В такси осмотрела себя придирчивей, дома от внутренней паники плохо соображала. Синяк на лбу и царапину постаралась скрыть волосами, царапина всё равно выглядывала, но уже не казалась страшной. Разбитая коленка скрыта длинными светлыми брюками-палаццо, блуза с асимметричной горловиной, босоножки на каблуке. Немного блеска для губ, совсем чуть-чуть косметики. Отлично! Всё, что нужно – скрыто, что необходимо – подчёркнуто.

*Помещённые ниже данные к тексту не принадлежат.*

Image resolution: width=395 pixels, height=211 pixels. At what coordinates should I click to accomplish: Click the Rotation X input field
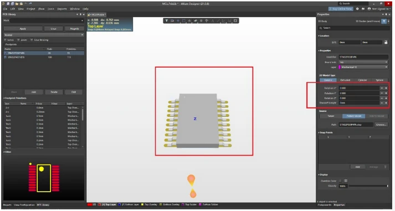coord(359,88)
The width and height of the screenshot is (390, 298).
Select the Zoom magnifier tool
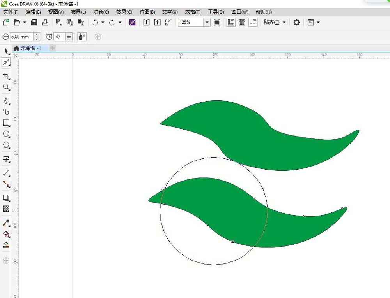[6, 87]
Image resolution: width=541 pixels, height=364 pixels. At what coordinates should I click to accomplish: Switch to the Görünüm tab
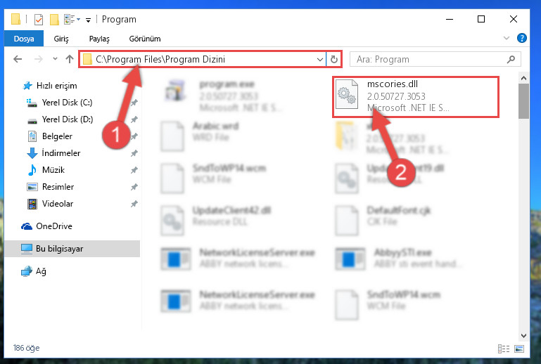[x=145, y=39]
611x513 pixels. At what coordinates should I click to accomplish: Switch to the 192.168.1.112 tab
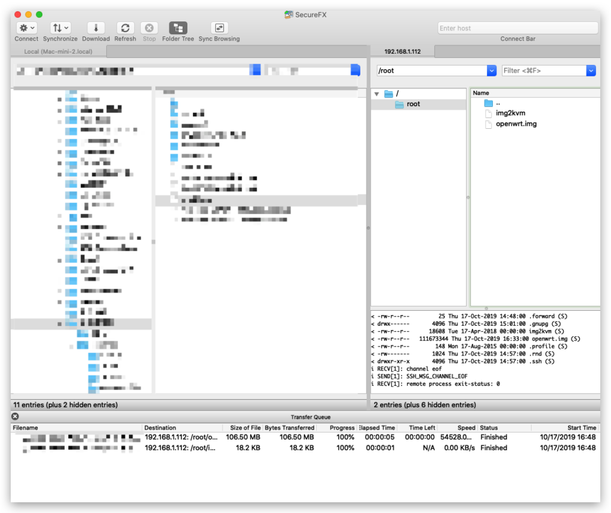pos(402,52)
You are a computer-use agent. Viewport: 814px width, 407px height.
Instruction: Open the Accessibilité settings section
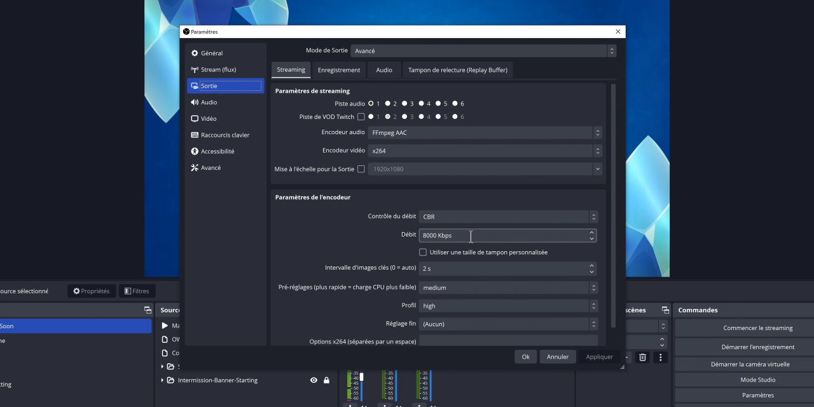[217, 151]
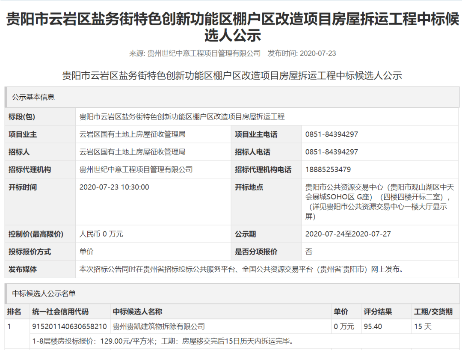Click the 发布时间 date 2020-07-23
Viewport: 462px width, 350px height.
click(x=318, y=53)
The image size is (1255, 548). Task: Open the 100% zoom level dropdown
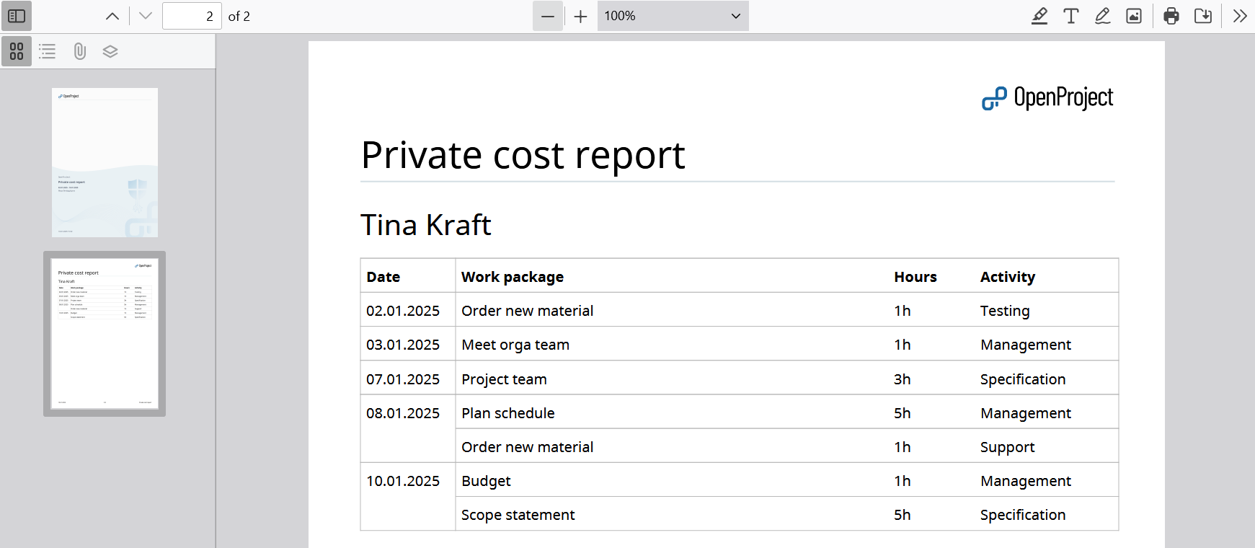[673, 16]
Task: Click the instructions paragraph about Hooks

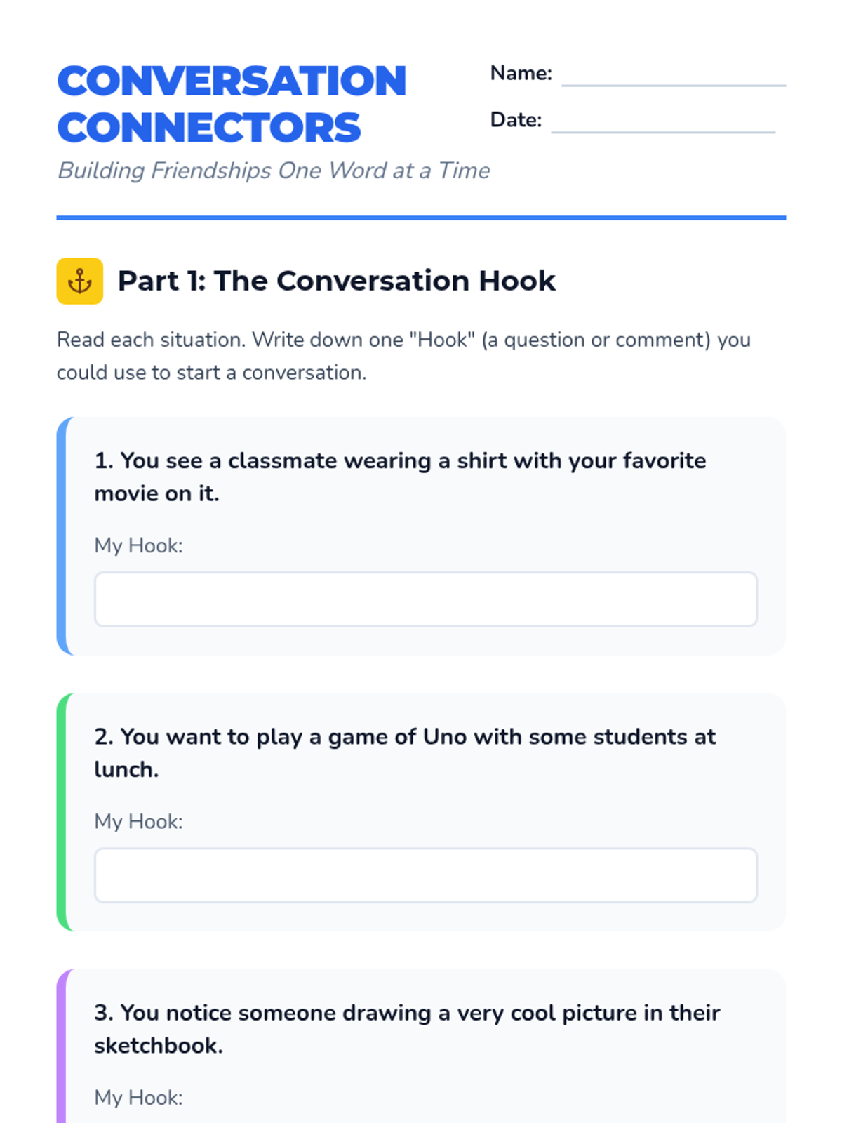Action: point(403,356)
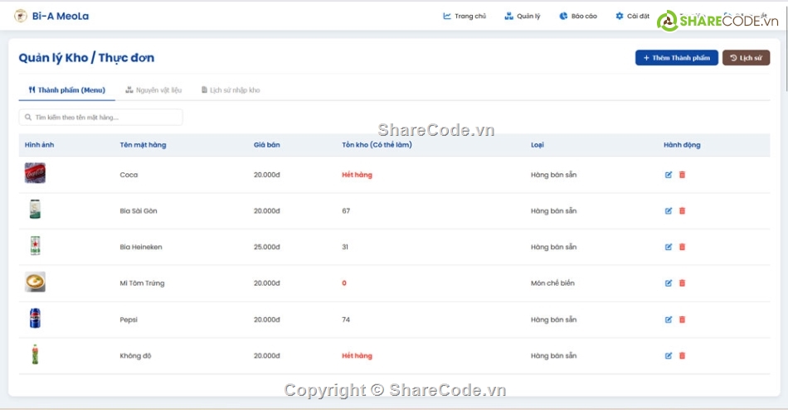Open the Trang chủ menu
Viewport: 788px width, 410px height.
point(465,16)
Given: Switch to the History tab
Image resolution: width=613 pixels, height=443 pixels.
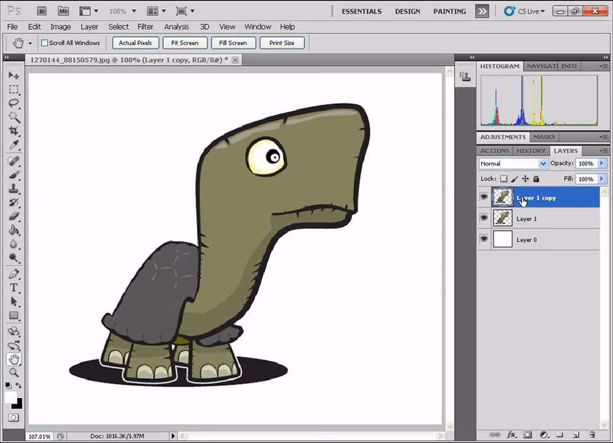Looking at the screenshot, I should [531, 150].
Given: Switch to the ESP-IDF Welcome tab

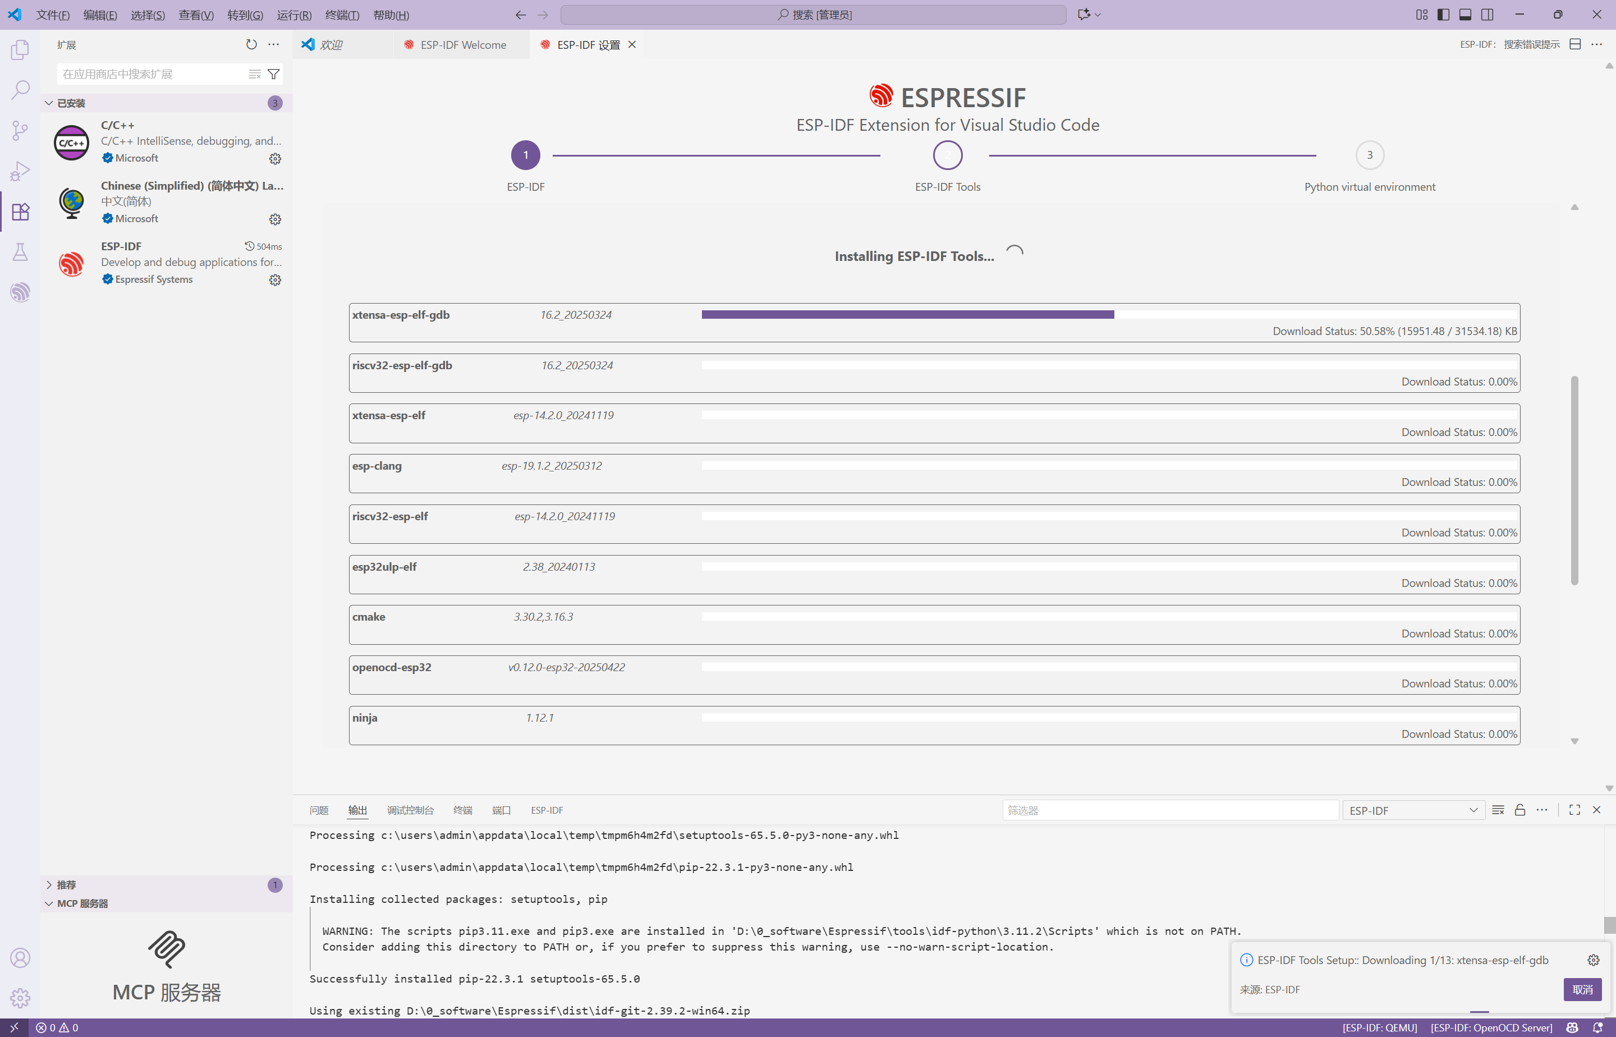Looking at the screenshot, I should pyautogui.click(x=463, y=44).
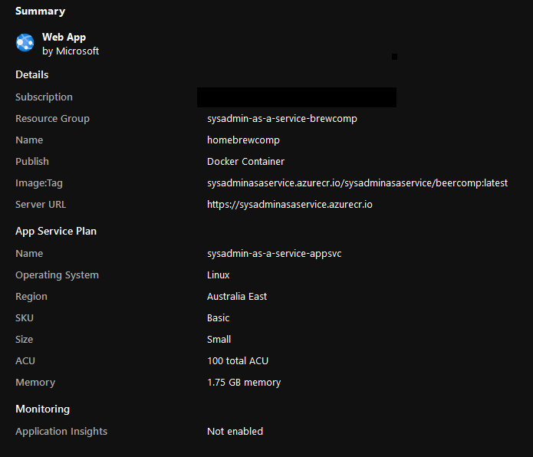Screen dimensions: 533x457
Task: Click the redacted Subscription value
Action: 297,97
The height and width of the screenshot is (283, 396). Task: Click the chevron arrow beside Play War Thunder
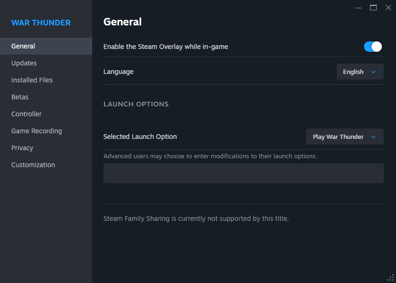coord(374,137)
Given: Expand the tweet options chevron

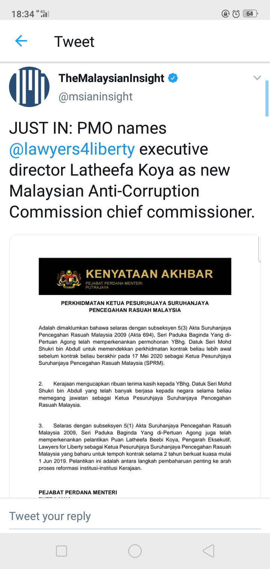Looking at the screenshot, I should click(257, 78).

К проходной я шла на негнущихся, онемевших ногах, казалось, земля качалась под ногами. Голова кружилась, во рту пересохло, стало одновременно холодно и жарко, торт трясся от тремора в руках.

– Из какого отряда? – спросил хмурый охранник в форме.

По моему мнению охранник. В званиях и форме я совсем не разбиралась.

– Не знаю… – растерялась я.

– Понятно, – меня окинули таким взглядом, что захотелось провалиться сквозь землю, как минимум уйти, не терпеть унижение. – Подождите, дамочка, там, – охранник указал на скамейку у вертушки, сам же закрыл стекло и взял в руки трубку стационарного телефона.

Минут через пятнадцать-двадцать, когда я решила, что лучше уехать не солоно хлебавши, чем изображать памятник женскому долготерпению, в домике-проходной появился Паша.

Увидел меня, замер. Взлохматил пятернёй волосы таким привычным движением, что стало больно, тошно, тоскливо.

– Марина? – спросил он, будто не верил своим глазам или не узнавал меня. – Степаныч, я на пять сек, добро? – обратился он к охраннику.

– Увидит старший, нарвёшься. Иди уже, Ромео недоделанный, – недовольно проворчал тот.

Мы вышли на улицу, туда, где была парковка автомобилей, теснилось несколько машин-такси, стоял видавший виды автобус, красовались увядшими цветами клумбы из автомобильных покрышек, выкрашенных в радостный голубой цвет.

– Я торт привезла, сама пекла, – промямлила я, теряя всю решимость, которой и не было. – Спасибо! – выпалила.

– За что? – Паша оглядел меня с ног до головы и обратно.

Я так и стояла с яркой коробкой, на которой красовался алый бант, понимая, насколько же глупо звучит жалкое «спасибо». Спасибо за то, что походя трахнул меня, лишил между делом девственности и не сказал дежурное «прости»? За подобное благодарят? В каком мире, интересно?

– Ты спас меня, – прошептала я, отступая на пару шагов, всё ещё держа дебильный торт.

– Марина…

Почувствовала, как горячие мужские пальцы прикасаются к моим пальцам, обхватывая коробку. Ощущала, что большие пальцы гладят мои, слегка надавливая, словно приободряя.

Вскинула взгляд, окунулась в серые, внимательные глаза со всеми бесчисленными оттенками, какие только могут существовать у радужки. Паша смотрел внимательно, он будто хотел что-то сказать, сделать, на что-то решиться, только через секунду его лицо исказила гримаса боли, и я услышала:

– Я женат, Марин.

От неожиданности буквально отскочила. Чудом торт остался в руках Паши, не упал, не размазался по асфальту, как мои несчастное сердце и гордость.

– Марина, подожди, – услышала я за спиной. Обернулась, силясь не разреветься. Не стоит нелепый инцидент с потерей невинности моих слёз. – Дашь свой телефон?

Вместо того чтобы послать наглого женатика, я покорно продиктовала номер, услышала короткий прозвон, машинально достала телефон из сумочки, посмотрела в отупении на незнакомые цифры.

– Мой номер, – пояснил Паша. – Звони, если что.

Звони, если что. Если что – звони. Если что – это что? Если беременная?

12. Глава 12. Павел

Пашка припарковал машину, заглушил двигатель, опустил голову на руль и закрыл глаза. Ноги домой не несли, в памяти крутилась одна и та же картинка: Марина – такая молоденькая, стройная, будто нереальная, спешно садится в такси, отворачивается от окна, чтобы не смотреть на него, и уезжает.